Salvini alla festa della Lega di Pinzolo con la divisa della polizia penitenziaria (LaPresse)

Un giusto equilibrio tra apertura e inclusione

Marco Gay

Il nazionalismo nasce dalle paure: perdere la propria identità culturale, il proprio benessere economico, la propria autonomia politica. E’ una risposta che i cittadini chiedono alla politica quando le aspettative per il futuro sono peggiori per il presente e la politica non sa offrire soluzioni credibili che migliorino queste aspettative. E allora, in mancanza di un progresso positivo e credibile, si tende a conservare, a chiudersi. Con un effetto che si autoalimenta perché il nazionalismo è esso stesso un freno e un pericolo per la società e per l’economia; magari riscuote successo per modeste soddisfazioni elettorali e di redistribuzione economica di breve periodo, ma nel medio allarga le differenze e indebolisce le opportunità. Insomma, il nazionalismo nasce dalla debolezza e genera debolezza. L’unico modo per batterlo è quindi creare le condizioni per tornare forti, come pensiero, come crescita economica, come miglioramento sociale.

 

Impresa, innovazione, digitale e saper fare sono gli elementi che, se coordinati da una concreta e lungimirante politica industriale e da una consapevole attenzione ai diritti, possono far tornare forte un paese.

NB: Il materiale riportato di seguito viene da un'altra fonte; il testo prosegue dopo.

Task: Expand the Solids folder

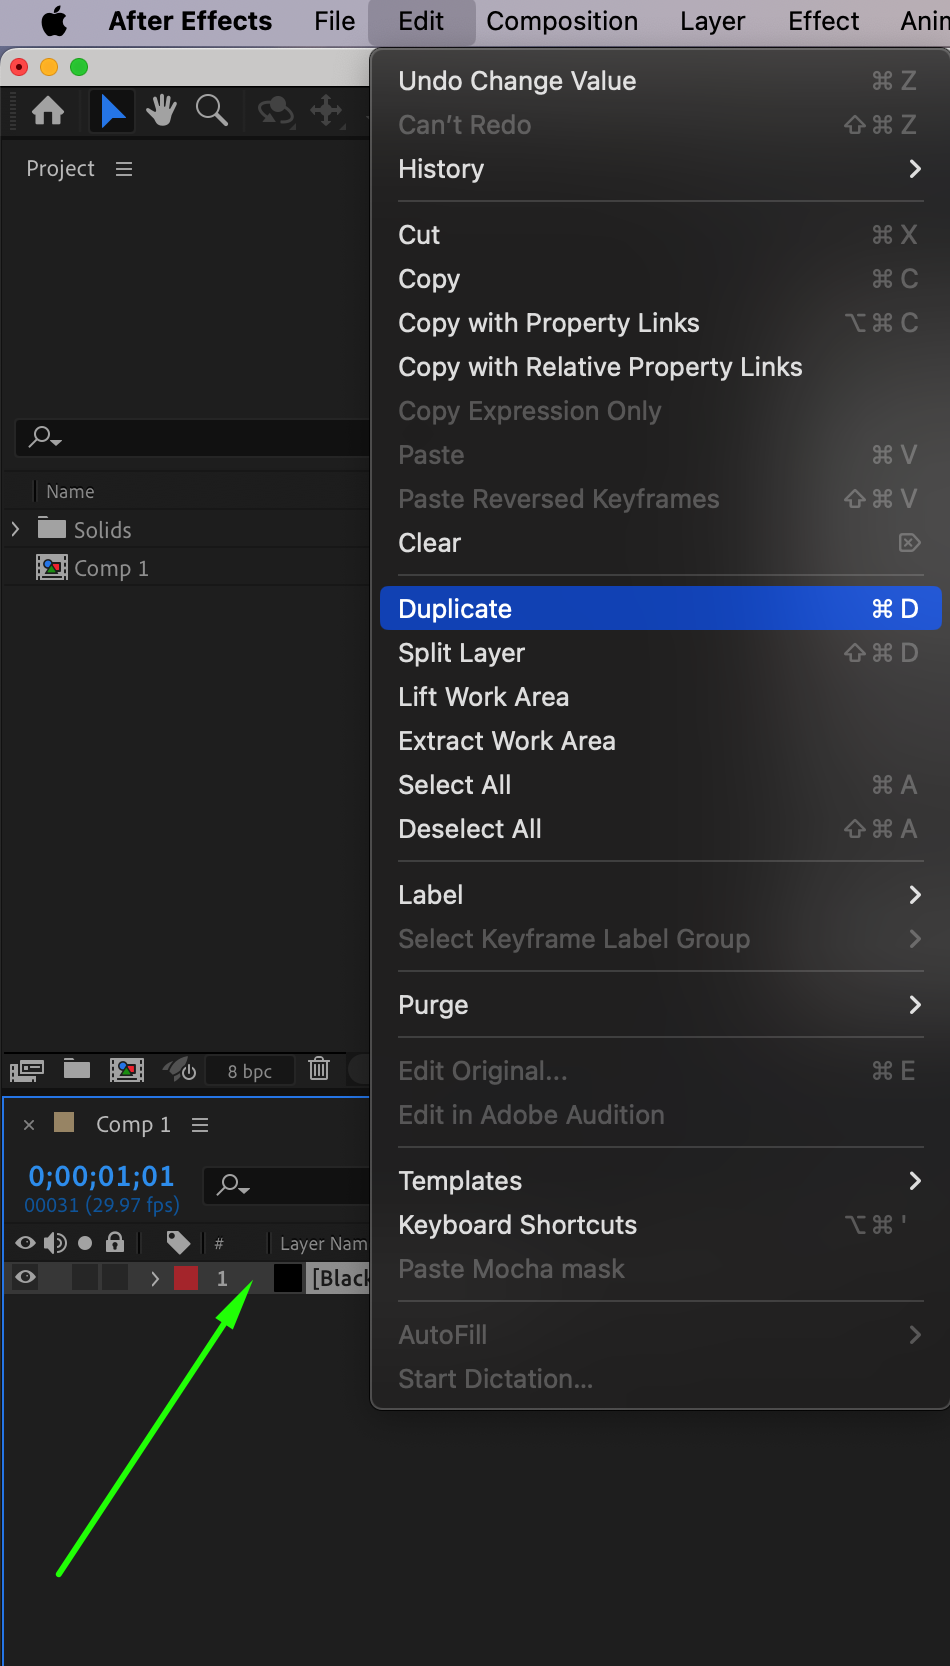Action: 16,529
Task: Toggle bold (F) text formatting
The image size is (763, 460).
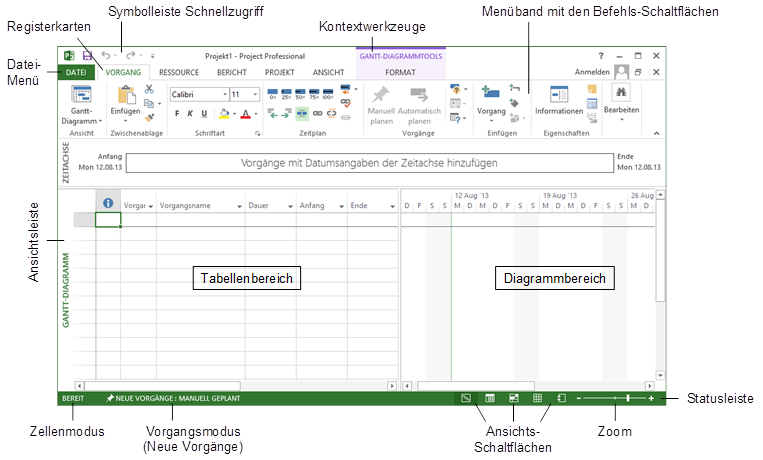Action: 177,113
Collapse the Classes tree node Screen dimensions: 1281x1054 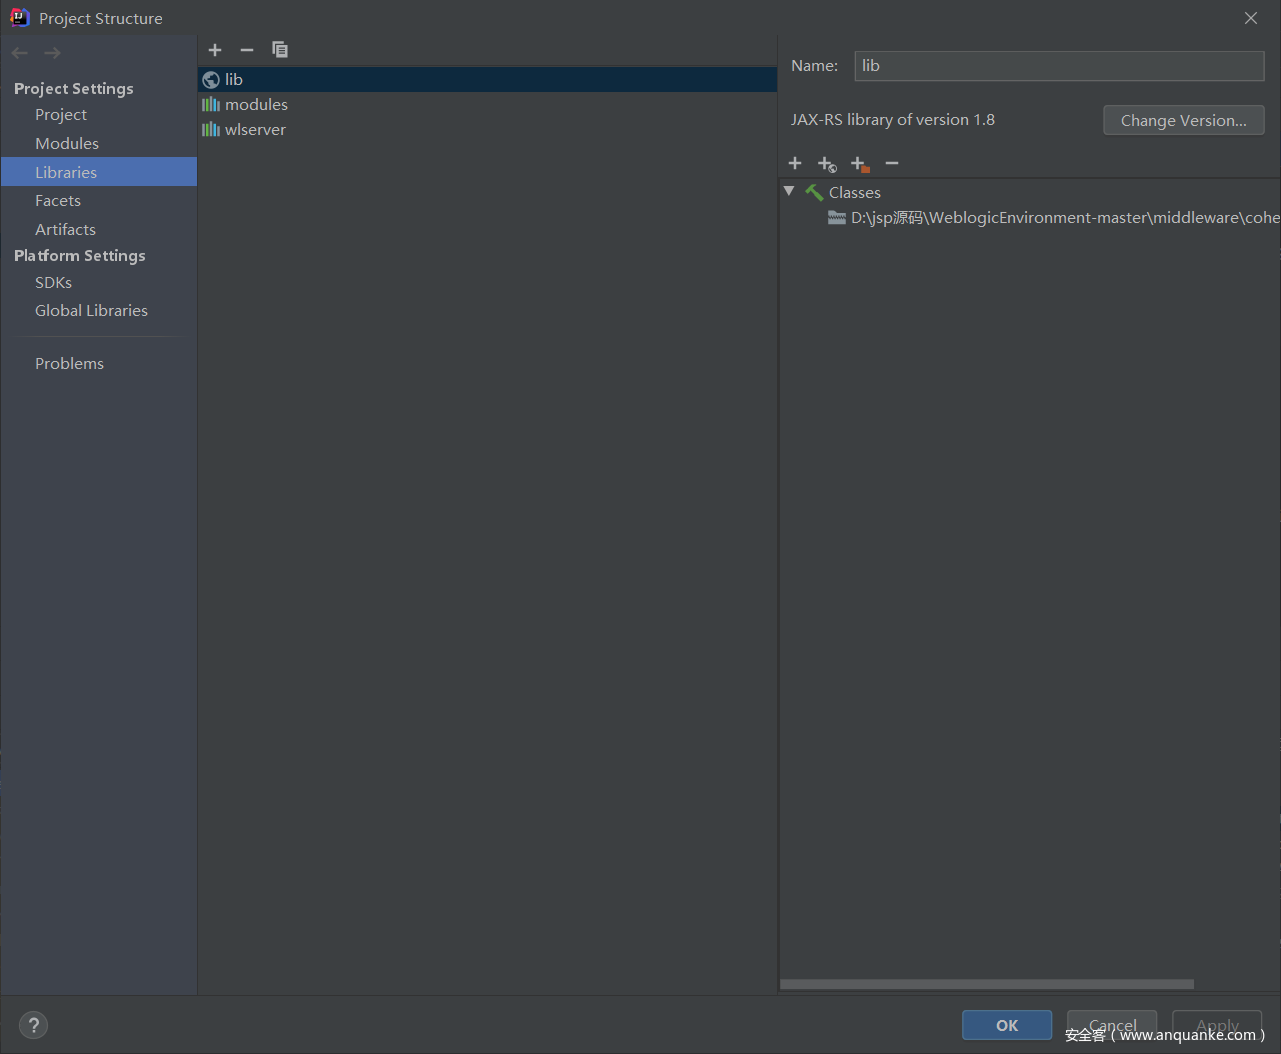pos(789,191)
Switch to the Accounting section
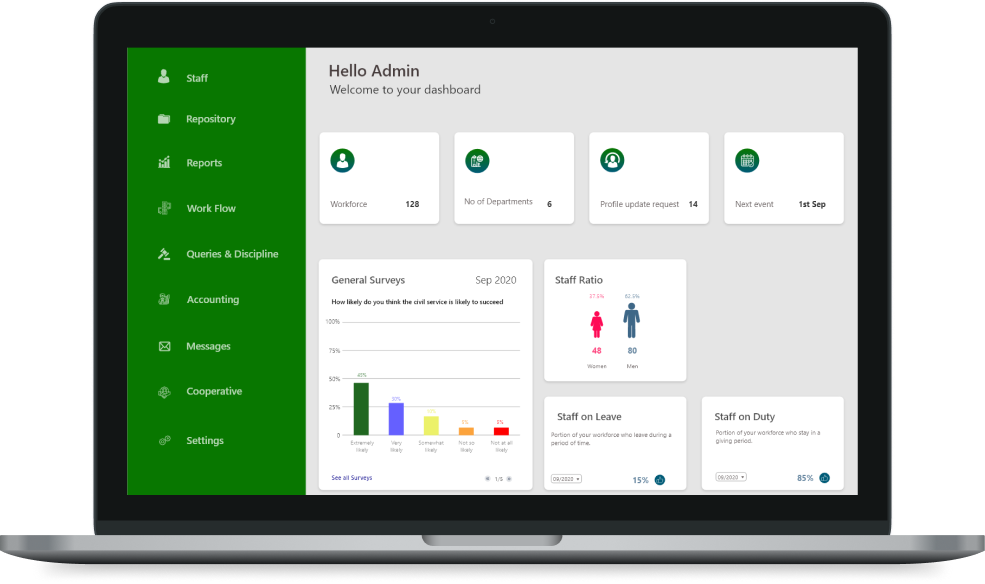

La globalizzazione ha generato effetti positivi innegabili a livello mondiale, ma è evidente che ha anche determinato transizioni dolorose nelle classi medie dei paesi più avanzati: crescita delle disuguaglianze, delocalizzazioni, riduzione del potere di acquisto e concorrenza dei prodotti e servizi più economici di Cina e Est Europa.

  

Il nazionalismo si contrasta e si batte se pubblico e privato sapranno gestire queste transizioni da una parte proteggendo chi non riesce a stare dietro al progresso (dalla formazione al sostegno al reddito) e dall’altra investendo su chi il progresso può guidarlo (imprese, giovani, talenti). L’approccio corretto non è il fanatismo dell’apertura di ogni frontiera a ogni costo, ma un giusto equilibrio fra apertura e inclusione, valorizzando i propri asset e puntando sulla dimensione di scala europea, consapevoli che, con regole chiare e certe, la concorrenza ci aiuta a crescere e la collaborazione ci aiuta a vincere dentro e fuori dai mercati.

  

Il grande patrimonio industriale e innovativo che possediamo può fare la differenza, e le imprese, dalle startup alle grandi industrie del nostro paese, devono poter contare su un ecosistema solido, capace di raccogliere le sfide e trasformarle in opportunità. Allo stesso tempo devono assumersi la responsabilità di pensare in grande, prendere il made in italy e portarlo nel futuro, senza scorciatoie ma con la consapevolezza che abbiamo tutte le carte in regola per continuare a essere protagonisti.